29Mr Moore's evidence is that Site Foreman was unable to properly claim the cancellation fee of $25,000 which would otherwise have been payable on the client's termination of the contract relating to the North Curl Curl project in these circumstances and, by email dated 9 December 2010, Mr Moore emailed the client agreeing to release the client from any contractual obligations to Site Foreman. Mr Moore also gives evidence of lost earnings in respect of the balance of the project, and estimates a loss of profit on the project to Site Foreman as $25,000.
30Mr Brand was also nominated as Site Foreman's representative in respect of a project at Summer Hill under a contract between Site Foreman and its client. Mr Brand takes objection to Site Foreman's reliance on this matter on the basis that no reference was made to that claim in Moore 1: Graywinter Properties Pty Ltd v Gas & Fuel Corporation Superannuation Fund (1996) 70 FCR 452; 21 ACSR 581. In my view, that objection is well-founded and it is not open to Site Foreman to establish an offsetting claim in respect of this project.
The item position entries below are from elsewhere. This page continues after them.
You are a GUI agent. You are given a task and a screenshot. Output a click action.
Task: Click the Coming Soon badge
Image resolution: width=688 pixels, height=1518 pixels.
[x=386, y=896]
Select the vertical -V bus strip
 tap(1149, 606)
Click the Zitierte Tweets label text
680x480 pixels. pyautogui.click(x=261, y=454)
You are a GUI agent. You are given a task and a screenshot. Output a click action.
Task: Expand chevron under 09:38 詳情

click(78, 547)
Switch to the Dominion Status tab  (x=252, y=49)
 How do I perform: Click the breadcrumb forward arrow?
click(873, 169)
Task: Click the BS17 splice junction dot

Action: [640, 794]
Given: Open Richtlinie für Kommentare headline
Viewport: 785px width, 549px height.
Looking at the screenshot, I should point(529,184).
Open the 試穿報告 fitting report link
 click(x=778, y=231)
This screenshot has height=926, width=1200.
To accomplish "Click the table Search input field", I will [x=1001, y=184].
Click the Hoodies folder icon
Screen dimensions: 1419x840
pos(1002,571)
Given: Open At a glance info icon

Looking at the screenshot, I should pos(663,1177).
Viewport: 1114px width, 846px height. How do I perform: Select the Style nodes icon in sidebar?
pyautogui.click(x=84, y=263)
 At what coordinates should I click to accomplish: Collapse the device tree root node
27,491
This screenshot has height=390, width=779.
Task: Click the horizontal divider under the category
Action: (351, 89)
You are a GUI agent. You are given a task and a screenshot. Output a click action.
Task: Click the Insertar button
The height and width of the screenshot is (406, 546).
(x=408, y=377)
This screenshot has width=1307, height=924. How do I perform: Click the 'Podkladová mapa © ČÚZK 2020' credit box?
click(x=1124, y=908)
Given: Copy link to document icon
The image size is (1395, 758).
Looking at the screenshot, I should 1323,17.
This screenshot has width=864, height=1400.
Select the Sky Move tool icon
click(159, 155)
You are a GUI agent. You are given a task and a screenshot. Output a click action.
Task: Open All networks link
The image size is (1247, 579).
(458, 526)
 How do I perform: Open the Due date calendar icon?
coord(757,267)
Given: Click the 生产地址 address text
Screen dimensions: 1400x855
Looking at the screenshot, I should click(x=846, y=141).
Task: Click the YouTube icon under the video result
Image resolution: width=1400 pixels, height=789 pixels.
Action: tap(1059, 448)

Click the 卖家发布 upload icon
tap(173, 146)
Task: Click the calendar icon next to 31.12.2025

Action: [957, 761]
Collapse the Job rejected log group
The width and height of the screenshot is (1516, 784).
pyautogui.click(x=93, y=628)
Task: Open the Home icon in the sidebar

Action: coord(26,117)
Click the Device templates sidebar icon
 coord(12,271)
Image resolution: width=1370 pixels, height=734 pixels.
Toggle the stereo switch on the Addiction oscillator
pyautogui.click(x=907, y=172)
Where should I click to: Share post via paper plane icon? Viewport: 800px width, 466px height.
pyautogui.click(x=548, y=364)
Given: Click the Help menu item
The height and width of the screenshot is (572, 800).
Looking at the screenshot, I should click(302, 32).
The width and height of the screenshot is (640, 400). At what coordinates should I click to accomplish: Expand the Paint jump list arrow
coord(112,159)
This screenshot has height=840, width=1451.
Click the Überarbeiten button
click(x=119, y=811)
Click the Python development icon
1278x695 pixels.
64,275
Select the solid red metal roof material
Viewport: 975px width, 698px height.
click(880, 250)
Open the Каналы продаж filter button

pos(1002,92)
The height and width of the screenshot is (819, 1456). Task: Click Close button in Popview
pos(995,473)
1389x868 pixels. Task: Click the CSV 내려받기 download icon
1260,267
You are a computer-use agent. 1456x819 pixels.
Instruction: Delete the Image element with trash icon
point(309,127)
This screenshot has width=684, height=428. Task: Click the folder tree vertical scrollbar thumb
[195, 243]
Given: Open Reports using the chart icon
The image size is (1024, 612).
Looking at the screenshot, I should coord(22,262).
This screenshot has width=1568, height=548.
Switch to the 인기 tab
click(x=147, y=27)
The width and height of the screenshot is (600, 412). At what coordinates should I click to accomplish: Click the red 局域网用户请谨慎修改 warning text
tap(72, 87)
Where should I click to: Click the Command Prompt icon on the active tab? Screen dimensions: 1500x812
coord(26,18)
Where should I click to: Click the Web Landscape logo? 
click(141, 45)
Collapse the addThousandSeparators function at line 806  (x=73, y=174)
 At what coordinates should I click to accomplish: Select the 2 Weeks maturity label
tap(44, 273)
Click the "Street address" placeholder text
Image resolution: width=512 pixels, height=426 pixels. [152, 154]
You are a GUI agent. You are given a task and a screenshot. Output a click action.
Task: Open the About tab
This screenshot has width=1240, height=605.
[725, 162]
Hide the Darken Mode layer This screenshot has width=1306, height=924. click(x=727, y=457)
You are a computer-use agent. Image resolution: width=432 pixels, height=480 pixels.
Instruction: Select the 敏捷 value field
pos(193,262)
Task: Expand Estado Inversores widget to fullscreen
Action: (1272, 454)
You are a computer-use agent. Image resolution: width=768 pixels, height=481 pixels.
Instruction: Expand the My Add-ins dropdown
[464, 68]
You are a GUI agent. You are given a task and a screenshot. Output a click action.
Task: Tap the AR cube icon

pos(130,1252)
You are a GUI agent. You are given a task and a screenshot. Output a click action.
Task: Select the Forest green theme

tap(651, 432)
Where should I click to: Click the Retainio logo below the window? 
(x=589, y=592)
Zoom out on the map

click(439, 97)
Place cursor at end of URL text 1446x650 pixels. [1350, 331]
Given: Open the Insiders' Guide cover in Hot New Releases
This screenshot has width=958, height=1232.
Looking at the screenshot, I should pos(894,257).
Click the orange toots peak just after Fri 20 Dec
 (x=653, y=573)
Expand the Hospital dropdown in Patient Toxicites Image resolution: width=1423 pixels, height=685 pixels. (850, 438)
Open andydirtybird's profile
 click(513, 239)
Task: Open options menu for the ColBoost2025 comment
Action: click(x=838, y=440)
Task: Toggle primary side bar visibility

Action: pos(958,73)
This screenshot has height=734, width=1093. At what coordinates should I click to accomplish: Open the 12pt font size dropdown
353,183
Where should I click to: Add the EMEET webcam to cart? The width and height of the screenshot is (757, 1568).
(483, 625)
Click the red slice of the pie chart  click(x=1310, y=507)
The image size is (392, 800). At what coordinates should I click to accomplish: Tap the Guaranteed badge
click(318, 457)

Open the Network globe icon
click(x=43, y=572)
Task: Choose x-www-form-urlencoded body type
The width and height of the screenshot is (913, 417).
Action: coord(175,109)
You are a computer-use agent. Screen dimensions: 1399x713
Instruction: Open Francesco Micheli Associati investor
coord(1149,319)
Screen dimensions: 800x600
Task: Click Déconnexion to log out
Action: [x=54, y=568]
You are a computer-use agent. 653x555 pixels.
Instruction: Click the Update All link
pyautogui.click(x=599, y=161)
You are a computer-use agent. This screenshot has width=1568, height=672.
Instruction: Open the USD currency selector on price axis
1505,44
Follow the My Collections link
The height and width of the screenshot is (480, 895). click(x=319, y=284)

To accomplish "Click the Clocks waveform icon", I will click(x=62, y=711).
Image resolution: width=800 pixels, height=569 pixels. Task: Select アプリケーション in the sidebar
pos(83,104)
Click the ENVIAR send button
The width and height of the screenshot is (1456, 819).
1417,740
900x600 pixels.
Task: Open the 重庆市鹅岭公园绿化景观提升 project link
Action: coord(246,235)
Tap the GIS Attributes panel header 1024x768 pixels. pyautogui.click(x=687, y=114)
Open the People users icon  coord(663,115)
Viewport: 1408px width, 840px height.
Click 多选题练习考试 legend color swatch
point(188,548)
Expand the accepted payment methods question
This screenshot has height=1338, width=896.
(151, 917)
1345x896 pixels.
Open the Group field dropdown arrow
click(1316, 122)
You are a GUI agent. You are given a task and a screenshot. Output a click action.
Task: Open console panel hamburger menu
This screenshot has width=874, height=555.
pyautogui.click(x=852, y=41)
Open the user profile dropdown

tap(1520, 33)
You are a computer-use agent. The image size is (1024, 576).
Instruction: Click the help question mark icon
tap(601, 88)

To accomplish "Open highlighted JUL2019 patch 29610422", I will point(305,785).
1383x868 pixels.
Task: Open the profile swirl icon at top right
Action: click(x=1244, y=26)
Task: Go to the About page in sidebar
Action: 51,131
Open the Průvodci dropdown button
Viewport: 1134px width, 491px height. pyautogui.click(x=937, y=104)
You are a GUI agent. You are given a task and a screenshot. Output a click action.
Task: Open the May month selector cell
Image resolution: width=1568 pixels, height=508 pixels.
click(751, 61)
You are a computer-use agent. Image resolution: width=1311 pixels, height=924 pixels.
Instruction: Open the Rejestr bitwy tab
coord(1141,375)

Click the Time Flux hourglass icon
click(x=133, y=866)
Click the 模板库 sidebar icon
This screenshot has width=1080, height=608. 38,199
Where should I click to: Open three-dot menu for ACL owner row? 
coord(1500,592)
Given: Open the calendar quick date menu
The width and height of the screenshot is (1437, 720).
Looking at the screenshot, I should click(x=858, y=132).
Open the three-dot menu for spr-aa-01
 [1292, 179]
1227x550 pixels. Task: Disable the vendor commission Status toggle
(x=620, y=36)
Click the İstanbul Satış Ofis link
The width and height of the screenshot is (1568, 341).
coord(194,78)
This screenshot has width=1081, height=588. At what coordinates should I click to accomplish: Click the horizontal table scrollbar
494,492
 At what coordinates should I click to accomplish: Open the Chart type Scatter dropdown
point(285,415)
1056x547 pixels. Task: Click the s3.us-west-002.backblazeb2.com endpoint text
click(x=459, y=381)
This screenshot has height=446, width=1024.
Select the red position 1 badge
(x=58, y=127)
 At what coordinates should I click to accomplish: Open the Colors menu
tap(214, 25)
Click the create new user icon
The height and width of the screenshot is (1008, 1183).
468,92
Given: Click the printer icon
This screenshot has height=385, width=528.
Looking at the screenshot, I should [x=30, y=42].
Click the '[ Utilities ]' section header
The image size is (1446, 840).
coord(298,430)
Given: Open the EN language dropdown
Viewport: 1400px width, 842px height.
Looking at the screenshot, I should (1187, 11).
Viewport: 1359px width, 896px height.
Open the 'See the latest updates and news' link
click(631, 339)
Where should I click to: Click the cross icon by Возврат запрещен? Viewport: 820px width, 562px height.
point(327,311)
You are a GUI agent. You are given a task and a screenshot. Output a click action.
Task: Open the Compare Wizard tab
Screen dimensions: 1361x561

31There is also a dispute as to whether Mr Brand ceased involvement with Site Foreman by reason of dissatisfaction with his performance (as Mr Moore claims) or because he had not been paid the amounts due to him (as Mr Brand claims). Mr Brand's evidence is that he had not been advised of any dissatisfaction with his work and that the failure to pay him had been explained as a result of a large tax bill payable by Site Foreman. Mr Moore contests that evidence. Mr Brand also denies that he caused loss or damage to Site Foreman.
32In my opinion, and subject to the additional issue concerning the application of the Employees Liability Act 1991 (NSW) to which I refer below, Site Foreman can establish the essential elements of an offsetting claim against Mr Brand arising from the facts for which it contends. It is reasonably arguable that the terms of Mr Brand's engagement contained an implied term that he would exercise reasonable care and skill in respect of the matters for which he had responsibility: Bolton Gems Pty Ltd v Gregoire (unreported, 10 November 1995, Young J). The matters alleged in respect of Mr Brand's conduct in respect of the Roseville project and the North Curl Curl project arguably establish a breach of that duty, and it is also arguable that Site Foreman could recover the loss which it has incurred in seeking to address the respective clients' complaints against Mr Brand in a contested hearing of its claims. Although there is a contest as to the relevant facts between Mr Moore's evidence (supported, in respect of the Roseville project, by the builder's evidence) and Mr Brand's evidence, I am satisfied that there is at least a "serious question to be tried" or "an issue deserving of a hearing" as to these claims and that they are made in good faith and are arguable and not frivolous or vexatious.